--- Document extract Enclosed Below ---

They cause the blood vessels around the brain to contract (narrow). This reverses the dilating (widening) of blood vessels that is believed to be part of the migraine process.
Triptans are available as tablets, injections and nasal sprays.
Common side effects of triptans include warm-sensations, tightness, tingling, flushing, and feelings of heaviness in the face, limbs or chest. Some people also experience nausea, dry mouth and drowsiness. These side effects are usually mild and improve on their own.
Your GP will usually recommend having a follow-up appointment when you have finished your first course of treatment with triptans, so you can discuss whether they were effective and whether you had any side effects.
If the medication was helpful, treatment will usually be continued. If they were not effective or caused unpleasant side effects, your GP may try prescribing a different type.
Anti-sickness medicines, known as anti-emetics, can successfully treat migraine in some people even if you don't experience nausea or vomiting. These are prescribed by your GP and can be taken alongside painkillers and triptans.
As with painkillers, anti-sickness medicines work better if taken as soon as your migraine symptoms begin. They usually come in the form of a tablet, but are also available as a suppository.
Side effects of anti-emetics include drowsiness and diarrhoea.
You can buy a number of combination medicines for migraine without a prescription at your local pharmacy. These medicines contain both painkillers and anti-sickness medicines. If you are not sure which one is best for you, ask your pharmacist.
Many people find combination medicines convenient. However, the dose of painkillers or anti-sickness medicine may not be high enough to relieve your symptoms. If this is the case, it may be better to take painkillers and anti-sickness medicines separately. This will allow you to easily control the doses of each.
Seeing a specialist
If the treatments above are not effectively controlling your migraines, your GP may refer you to a specialist migraine clinic for further investigation and treatment.
In addition to the medications mentioned above, a specialist may recommend other treatments such as transcranial magnetic stimulation.

--- End of Enclosed Document extract ---
--- Supplied records Enclosed Below ---

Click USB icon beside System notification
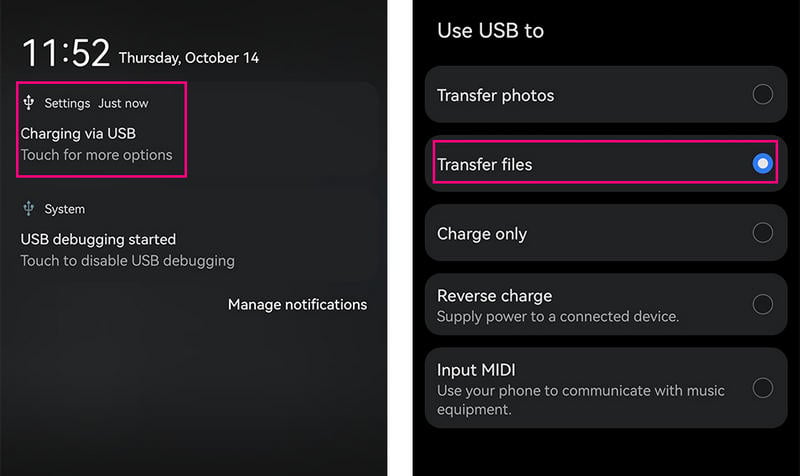 click(x=28, y=209)
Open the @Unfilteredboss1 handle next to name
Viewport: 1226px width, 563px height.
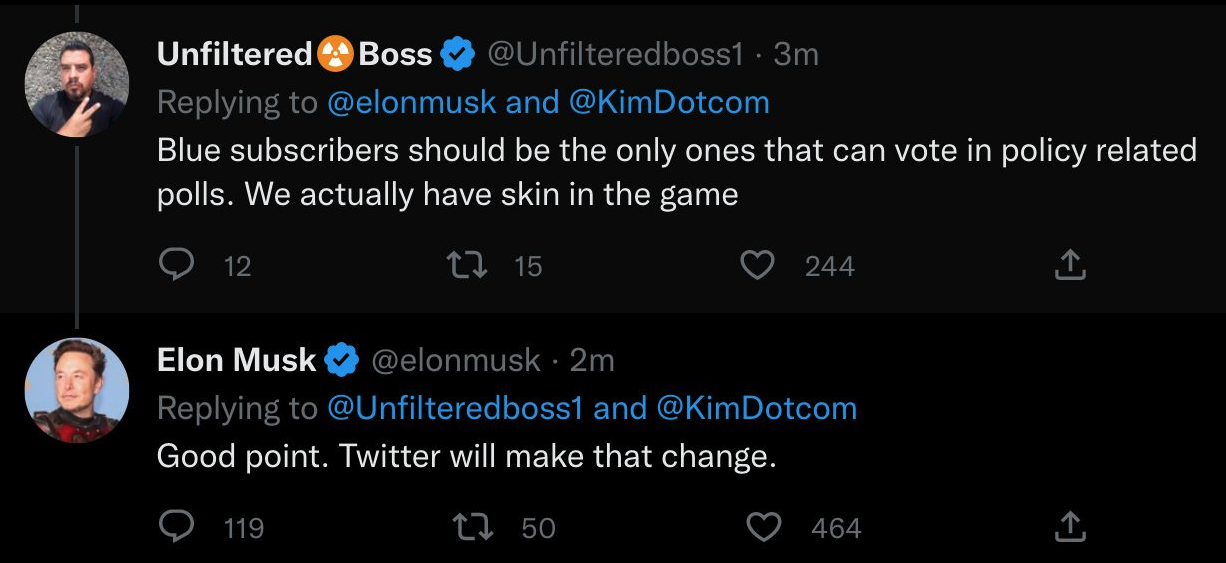[615, 55]
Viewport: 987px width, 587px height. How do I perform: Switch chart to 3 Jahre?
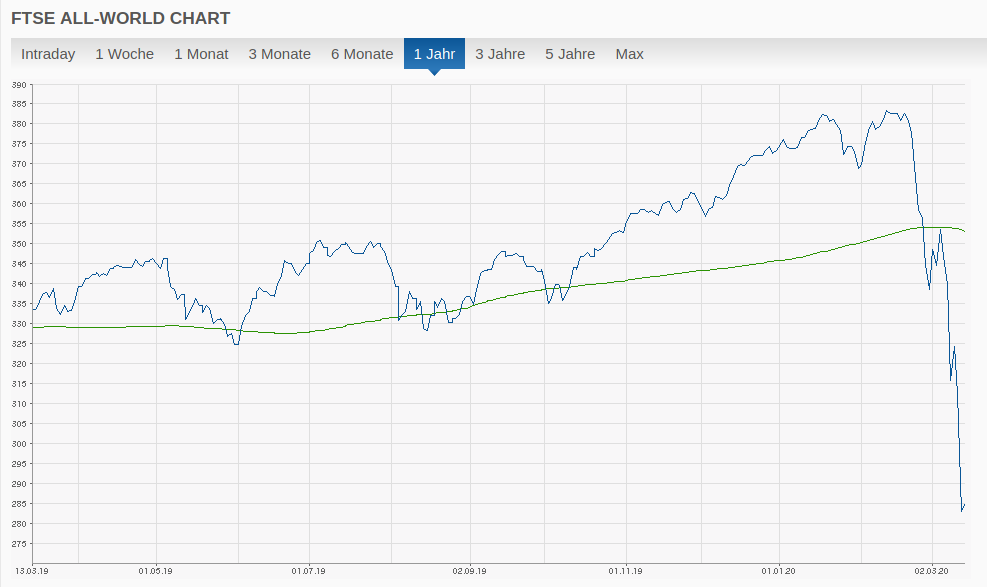coord(500,54)
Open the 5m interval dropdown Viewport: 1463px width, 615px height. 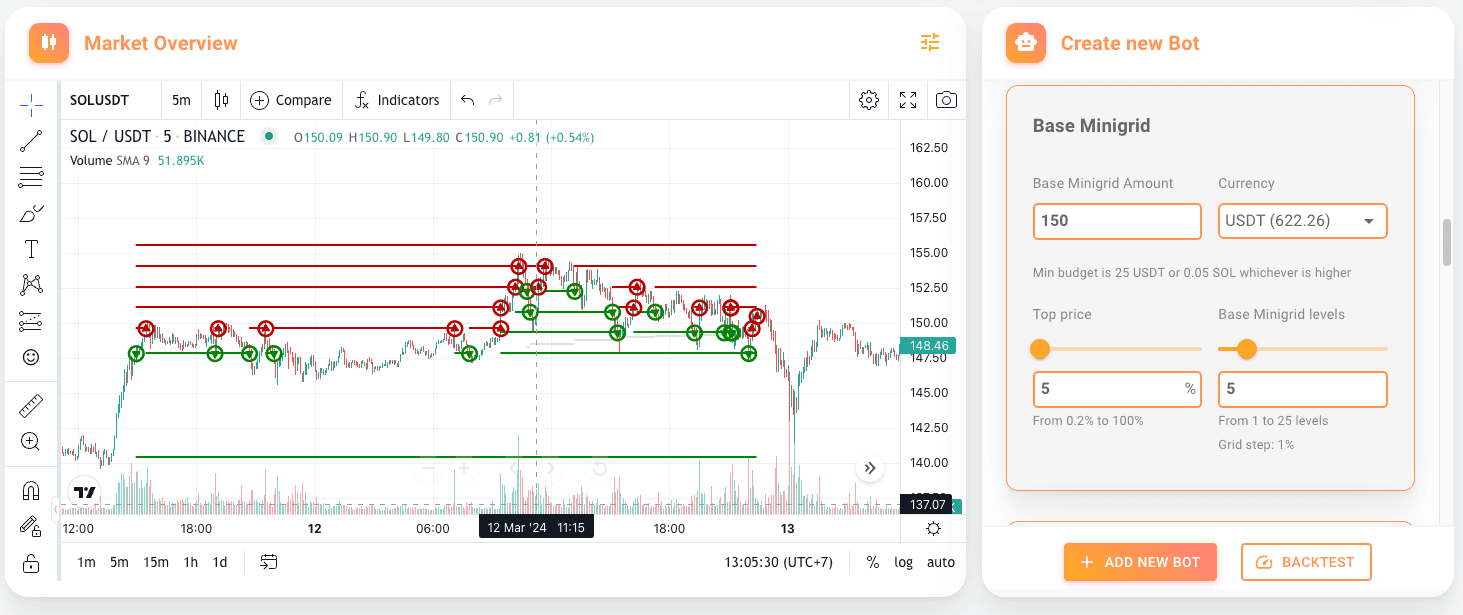[181, 100]
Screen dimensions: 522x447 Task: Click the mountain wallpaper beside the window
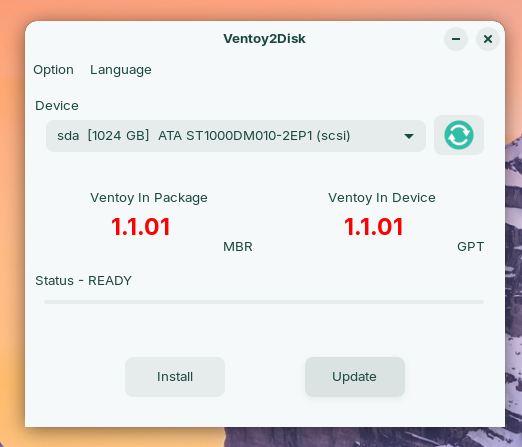(513, 267)
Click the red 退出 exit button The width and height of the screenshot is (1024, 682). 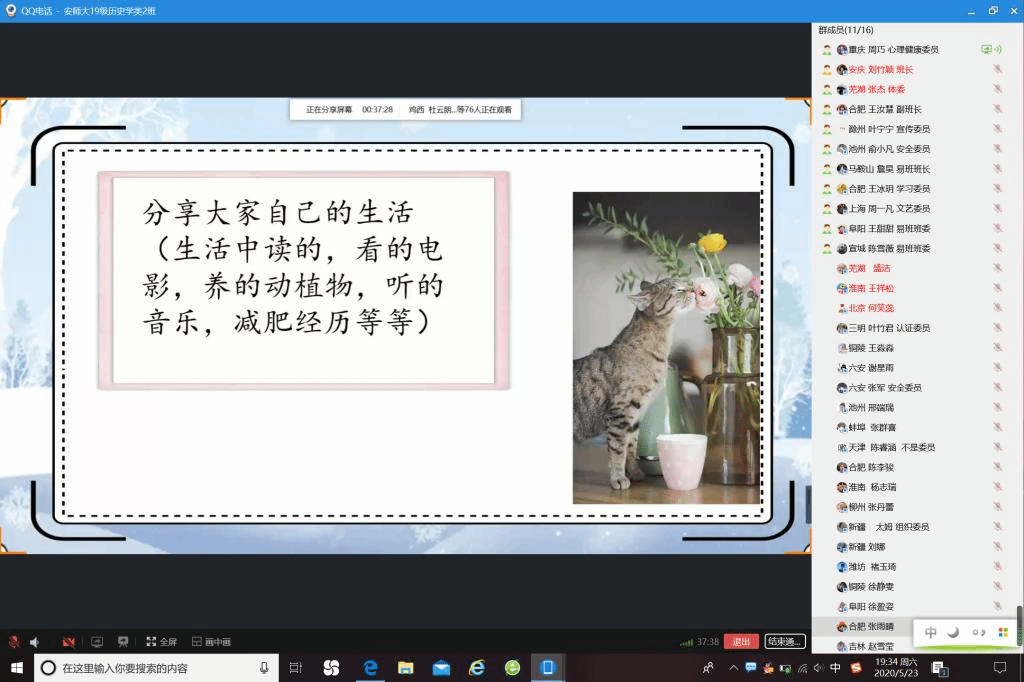point(741,642)
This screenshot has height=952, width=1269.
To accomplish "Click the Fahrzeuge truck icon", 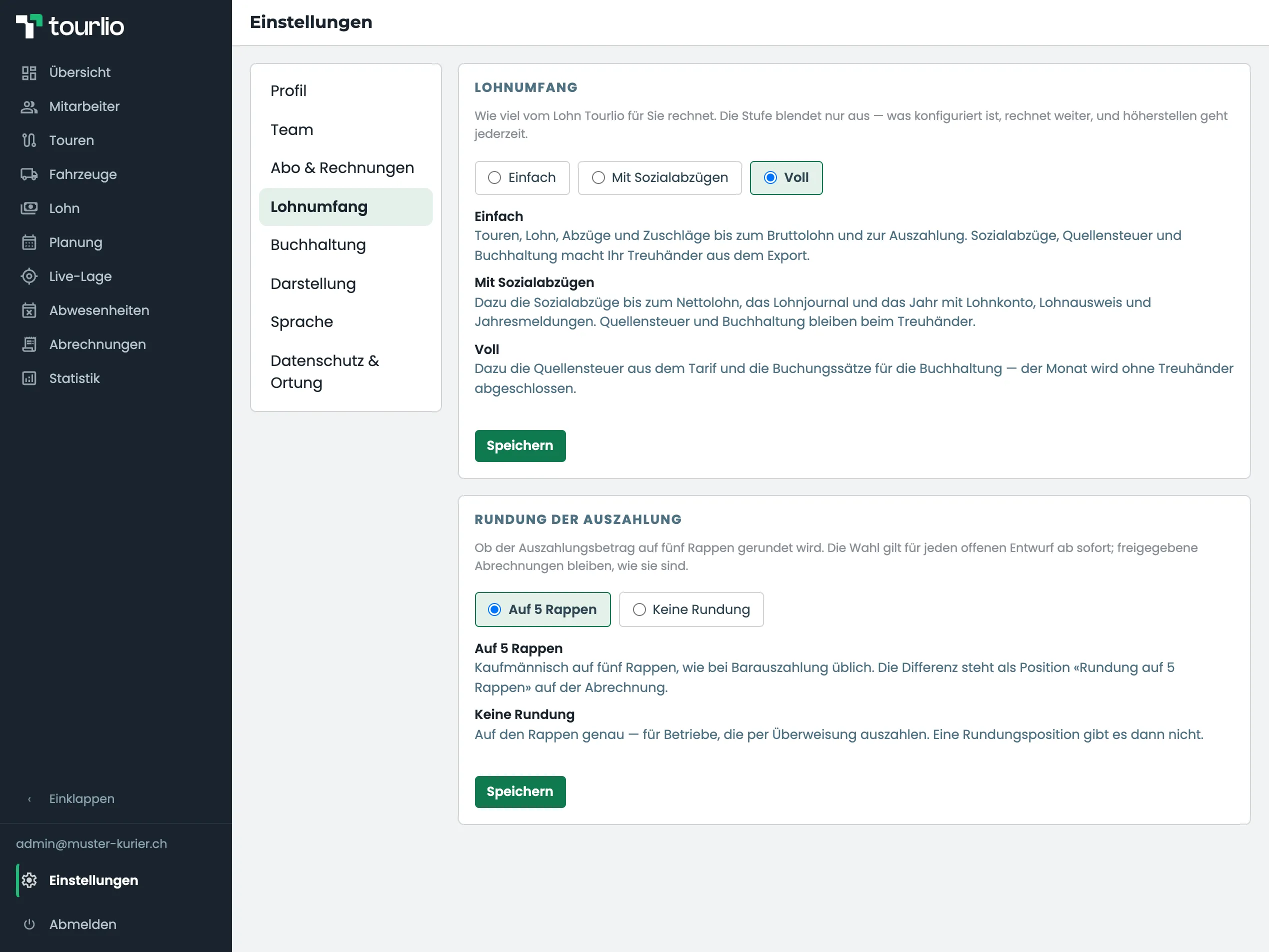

--- End of Enclosed Supplied records ---

- What you will do:
A: Translate this sentence from the migraine treatment passage into Spanish: "Triptans are available as tablets, injections and nasal sprays."
B: Answer these questions using the migraine treatment passage:
(i) What do triptans cause the blood vessels around the brain to do?
(ii) What are the side effects of anti-emetics?
(iii) Besides the medications mentioned, what treatment may a specialist recommend?
C: Return, word for word, everything in the migraine treatment passage from "Your GP will" down to "as a suppository.".
The rows are not used in any of these tasks.

- Written answers:
A: Los triptanes están disponibles en comprimidos, inyecciones y aerosoles nasales.

B:
(i) They cause them to contract (narrow).
(ii) Drowsiness and diarrhea.
(iii) Transcranial magnetic stimulation.

C:
Your GP will usually recommend having a follow-up appointment when you have finished your first course of treatment with triptans, so you can discuss whether they were effective and whether you had any side effects.
If the medication was helpful, treatment will usually be continued. If they were not effective or caused unpleasant side effects, your GP may try prescribing a different type.
Anti-sickness medicines, known as anti-emetics, can successfully treat migraine in some people even if you don't experience nausea or vomiting. These are prescribed by your GP and can be taken alongside painkillers and triptans.
As with painkillers, anti-sickness medicines work better if taken as soon as your migraine symptoms begin. They usually come in the form of a tablet, but are also available as a suppository.